As one of the veterans on the team that just signed a massive extension, it’s on Smart to know himself and understand which shots he should be taking versus which ones he shouldn’t. However, I do believe he’s being misused.
I’m not going to grill Ime Udoka for not having every Celtics player in the perfect role to succeed. The beginning of the season will likely have a lot of road bumps as he figures out who is best suited to do what, but some things feel like apparent fixes. Smart’s role is one of those fixes.
Last season, Smart ranked fourth in pick and roll ball handler frequency on the Celtics at 23%. The year before that, he ranked fourth at 24%. This season, he ranks fourth again, but his percentage has dropped to 16%.
And he’s not the only one. Tatum and Brown have dipped well below 20%, while Schroder leads the team at 36%. Schroder is a terrific ball-handler and deserves a high possession count, but Udoka has poorly distributed reps amongst his starters.

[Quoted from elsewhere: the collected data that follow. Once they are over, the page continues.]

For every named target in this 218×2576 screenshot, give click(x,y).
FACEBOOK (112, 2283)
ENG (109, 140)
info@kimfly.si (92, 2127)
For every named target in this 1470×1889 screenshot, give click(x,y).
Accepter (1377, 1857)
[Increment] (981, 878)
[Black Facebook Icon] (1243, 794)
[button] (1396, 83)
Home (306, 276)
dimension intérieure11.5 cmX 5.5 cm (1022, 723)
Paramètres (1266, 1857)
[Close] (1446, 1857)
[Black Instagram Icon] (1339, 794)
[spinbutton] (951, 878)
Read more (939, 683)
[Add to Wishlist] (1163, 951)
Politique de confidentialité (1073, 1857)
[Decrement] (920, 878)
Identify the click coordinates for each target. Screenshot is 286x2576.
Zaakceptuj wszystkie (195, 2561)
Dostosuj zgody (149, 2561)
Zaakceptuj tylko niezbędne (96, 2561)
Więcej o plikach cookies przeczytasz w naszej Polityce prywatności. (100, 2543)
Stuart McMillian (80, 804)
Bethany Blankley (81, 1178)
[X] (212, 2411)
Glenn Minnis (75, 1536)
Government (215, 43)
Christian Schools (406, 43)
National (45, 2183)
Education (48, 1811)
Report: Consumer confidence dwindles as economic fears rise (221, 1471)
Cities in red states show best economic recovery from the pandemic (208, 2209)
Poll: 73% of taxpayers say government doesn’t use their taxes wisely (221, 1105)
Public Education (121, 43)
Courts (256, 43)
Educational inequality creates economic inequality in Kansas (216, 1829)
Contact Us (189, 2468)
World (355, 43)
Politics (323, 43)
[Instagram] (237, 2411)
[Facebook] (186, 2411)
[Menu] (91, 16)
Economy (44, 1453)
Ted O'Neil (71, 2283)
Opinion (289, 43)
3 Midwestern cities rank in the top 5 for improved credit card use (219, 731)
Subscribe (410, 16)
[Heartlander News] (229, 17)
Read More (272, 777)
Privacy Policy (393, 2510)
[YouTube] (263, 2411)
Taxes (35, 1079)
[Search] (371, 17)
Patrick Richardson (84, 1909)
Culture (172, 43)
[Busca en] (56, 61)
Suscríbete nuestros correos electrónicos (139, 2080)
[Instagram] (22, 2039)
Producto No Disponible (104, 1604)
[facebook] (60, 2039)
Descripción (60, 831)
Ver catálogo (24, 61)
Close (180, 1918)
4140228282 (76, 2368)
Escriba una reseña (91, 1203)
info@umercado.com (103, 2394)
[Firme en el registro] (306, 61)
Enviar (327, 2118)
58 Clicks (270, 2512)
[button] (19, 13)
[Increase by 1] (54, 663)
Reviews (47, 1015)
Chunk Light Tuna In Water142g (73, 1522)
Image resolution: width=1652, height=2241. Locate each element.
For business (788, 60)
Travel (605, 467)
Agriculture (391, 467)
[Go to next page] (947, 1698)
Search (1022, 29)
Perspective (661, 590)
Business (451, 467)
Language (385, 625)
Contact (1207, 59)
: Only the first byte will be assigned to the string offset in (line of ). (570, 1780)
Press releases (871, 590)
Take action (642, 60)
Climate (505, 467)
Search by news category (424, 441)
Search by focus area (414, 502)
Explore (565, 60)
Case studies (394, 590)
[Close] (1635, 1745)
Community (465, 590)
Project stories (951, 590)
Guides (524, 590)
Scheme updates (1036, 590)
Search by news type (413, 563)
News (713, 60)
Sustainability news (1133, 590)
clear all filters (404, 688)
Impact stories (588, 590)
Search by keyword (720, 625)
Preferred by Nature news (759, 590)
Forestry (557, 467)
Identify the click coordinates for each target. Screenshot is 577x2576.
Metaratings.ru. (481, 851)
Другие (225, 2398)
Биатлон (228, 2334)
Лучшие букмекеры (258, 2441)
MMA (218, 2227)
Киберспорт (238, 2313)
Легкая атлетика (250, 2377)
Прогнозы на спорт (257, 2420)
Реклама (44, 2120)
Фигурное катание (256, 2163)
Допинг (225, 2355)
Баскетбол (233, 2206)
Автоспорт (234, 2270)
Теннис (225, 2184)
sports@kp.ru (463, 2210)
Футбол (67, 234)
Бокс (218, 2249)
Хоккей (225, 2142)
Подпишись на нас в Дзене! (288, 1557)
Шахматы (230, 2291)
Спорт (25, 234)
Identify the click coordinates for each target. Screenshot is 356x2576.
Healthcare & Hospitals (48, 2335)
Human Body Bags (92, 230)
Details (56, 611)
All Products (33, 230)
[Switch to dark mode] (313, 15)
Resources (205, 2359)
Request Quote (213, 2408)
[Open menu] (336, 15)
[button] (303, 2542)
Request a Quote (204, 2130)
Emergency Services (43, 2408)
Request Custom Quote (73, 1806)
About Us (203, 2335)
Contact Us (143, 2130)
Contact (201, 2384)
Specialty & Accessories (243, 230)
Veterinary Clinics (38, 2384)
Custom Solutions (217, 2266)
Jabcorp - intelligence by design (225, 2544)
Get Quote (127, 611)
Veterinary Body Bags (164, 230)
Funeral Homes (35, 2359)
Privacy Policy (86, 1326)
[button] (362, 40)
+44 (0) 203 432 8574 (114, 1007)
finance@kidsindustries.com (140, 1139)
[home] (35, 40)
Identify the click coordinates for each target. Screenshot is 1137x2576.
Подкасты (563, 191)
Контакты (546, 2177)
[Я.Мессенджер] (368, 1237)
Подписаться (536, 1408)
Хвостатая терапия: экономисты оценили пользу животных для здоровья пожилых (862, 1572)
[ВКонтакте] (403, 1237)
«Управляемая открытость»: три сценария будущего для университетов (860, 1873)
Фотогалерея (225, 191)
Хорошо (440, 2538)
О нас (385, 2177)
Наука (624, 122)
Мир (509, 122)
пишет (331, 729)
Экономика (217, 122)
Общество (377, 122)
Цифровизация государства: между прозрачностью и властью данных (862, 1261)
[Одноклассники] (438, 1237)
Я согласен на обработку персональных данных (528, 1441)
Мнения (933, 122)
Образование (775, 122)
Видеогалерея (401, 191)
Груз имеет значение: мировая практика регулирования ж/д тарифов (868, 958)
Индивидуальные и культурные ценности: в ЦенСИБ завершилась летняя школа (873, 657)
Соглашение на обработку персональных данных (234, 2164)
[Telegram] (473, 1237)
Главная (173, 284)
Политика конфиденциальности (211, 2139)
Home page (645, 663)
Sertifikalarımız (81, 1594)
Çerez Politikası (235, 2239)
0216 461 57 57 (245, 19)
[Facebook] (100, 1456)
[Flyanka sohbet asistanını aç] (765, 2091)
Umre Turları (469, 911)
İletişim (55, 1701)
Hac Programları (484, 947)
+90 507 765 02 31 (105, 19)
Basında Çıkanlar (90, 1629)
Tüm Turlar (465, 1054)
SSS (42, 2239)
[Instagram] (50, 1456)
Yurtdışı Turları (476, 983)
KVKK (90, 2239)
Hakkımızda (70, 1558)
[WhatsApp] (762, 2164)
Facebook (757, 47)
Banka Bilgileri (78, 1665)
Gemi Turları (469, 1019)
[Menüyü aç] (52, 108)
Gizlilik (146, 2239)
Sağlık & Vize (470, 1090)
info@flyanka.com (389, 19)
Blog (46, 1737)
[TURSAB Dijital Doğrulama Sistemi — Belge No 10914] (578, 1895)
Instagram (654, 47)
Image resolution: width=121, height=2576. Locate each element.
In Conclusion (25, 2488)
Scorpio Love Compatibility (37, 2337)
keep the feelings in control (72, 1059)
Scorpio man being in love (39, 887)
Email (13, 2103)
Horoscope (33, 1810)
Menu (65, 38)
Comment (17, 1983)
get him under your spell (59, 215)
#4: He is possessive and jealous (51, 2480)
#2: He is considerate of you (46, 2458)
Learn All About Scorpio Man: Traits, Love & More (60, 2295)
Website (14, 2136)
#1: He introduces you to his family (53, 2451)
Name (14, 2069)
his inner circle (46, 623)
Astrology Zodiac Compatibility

One of Udoka’s first points of emphasis, when he joined the Boston Celtics, was that he wanted to institute better ball movement. The Celtics have been a noticeably better passing team, but they aren’t accomplishing that feat behind their best players and instead rely on their connectors to move the defense. This is great to watch when everyone hits their shots, but it’s also an easy way to ice Tatum and Brown and an easier way to get Smart in the wrong headspace.
I want to see Udoka try to get Smart up to a 25% pick and roll ball handler possession frequency over the next couple of games. Although this puts the ball in Smart’s hands more, which could lead to more bad shots, the opposite could also happen. With the ball in his hand more and a rim runner beside him, and shooters on the outside, Smart will be more inclined to make the play in front of him instead of trying to create it for himself.
I don’t think Smart will be this bad for the remainder of the season, and I do believe Udoka will figure this out eventually. However, the Boston Celtics will struggle until that happens, and their offensive identity will be inconsistent.